Bukan untuk mencari kesaktian seperti dalam cerita dongeng, tapi, masa sulit adalah sarana terbaik dari Atas, untuk melihat semuanya secara murni, sebelum melangkah lebih jauh.
Benar kata orang, "Masa sulit akan menampilkan dengan jujur, bagaimana wujud asli manusia. "
Di masa sulit, tak ada lagi yang tersamarkan. Dalam bayang suram, masa sulit justru memurnikan. Inilah saat terbaik untuk melihat, siapa madu siapa racun, siapa merpati siapa ular.
Perjalanan "Vivere Pericoloso" ini, memang menjadi kata penutup perjalanan di usia tiga pangkat tiga, masa penuh keputusan berani, sekaligus kata pembuka di usia empat kali tujuh, masa dimana level berikutnya sudah menanti untuk dijalani.

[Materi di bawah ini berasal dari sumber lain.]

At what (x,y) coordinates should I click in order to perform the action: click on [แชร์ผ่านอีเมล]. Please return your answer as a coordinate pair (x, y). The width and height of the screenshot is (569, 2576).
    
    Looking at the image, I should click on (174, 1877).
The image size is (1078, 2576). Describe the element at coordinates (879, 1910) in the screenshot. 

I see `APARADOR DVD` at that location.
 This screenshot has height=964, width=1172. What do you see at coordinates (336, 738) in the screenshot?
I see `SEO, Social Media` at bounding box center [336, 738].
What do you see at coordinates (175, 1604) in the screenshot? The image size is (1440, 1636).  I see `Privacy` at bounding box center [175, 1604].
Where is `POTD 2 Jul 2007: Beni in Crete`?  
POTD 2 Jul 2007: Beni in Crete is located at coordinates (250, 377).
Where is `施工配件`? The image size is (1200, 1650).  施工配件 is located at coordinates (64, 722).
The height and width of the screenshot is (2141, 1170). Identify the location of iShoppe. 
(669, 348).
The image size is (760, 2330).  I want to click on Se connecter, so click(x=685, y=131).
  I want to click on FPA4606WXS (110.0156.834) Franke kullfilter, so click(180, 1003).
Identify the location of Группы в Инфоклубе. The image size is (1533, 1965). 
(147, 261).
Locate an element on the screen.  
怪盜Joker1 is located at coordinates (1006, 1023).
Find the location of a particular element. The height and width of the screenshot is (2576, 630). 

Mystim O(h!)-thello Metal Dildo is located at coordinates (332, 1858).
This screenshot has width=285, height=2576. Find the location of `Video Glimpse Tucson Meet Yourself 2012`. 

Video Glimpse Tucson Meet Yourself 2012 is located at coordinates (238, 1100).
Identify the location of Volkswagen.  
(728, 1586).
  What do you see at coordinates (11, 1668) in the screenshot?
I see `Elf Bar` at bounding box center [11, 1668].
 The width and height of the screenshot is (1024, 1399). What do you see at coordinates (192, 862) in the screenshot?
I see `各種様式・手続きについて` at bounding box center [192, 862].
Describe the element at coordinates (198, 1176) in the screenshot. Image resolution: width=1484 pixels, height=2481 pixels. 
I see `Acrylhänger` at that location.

Mungkin, apa yang kualami ini terdengar tak biasa, tapi setiap orang punya jalan masing-masing, yang harus ditempuhnya sampai akhir, dengan dirinya sebagai pelaku utama. Tak ada pilihan lain, sekalipun itu adalah jalan pedang dalam sunyi, seperti kata Miyamoto Musashi, sang legenda Negeri Samurai:
Kalau kau mati, aku pun mati.
Matiku akan punya arti bagiku
seperti matimu berarti buatmu.
Kalau kau bisa mengakhiri hidupmu dengan tenang, aku pun bisa.
Takkan ku terinjak layaknya serangga
atau tenggelam dalam nestapa.
Akulah penentu jalanku sendiri.
Tak seorang pun bisa melakukannya
biarpun orang itu adalah engkau! Â
(Dikutip dari novel "Musashi" karya Eiji Yoshikawa, Bagian Keempat: Angin)
Karena, hidup adalah sebuah perjalanan menuju Sunyaruri (Jawa: alam kelanggengan; alam kosong tapi berisi).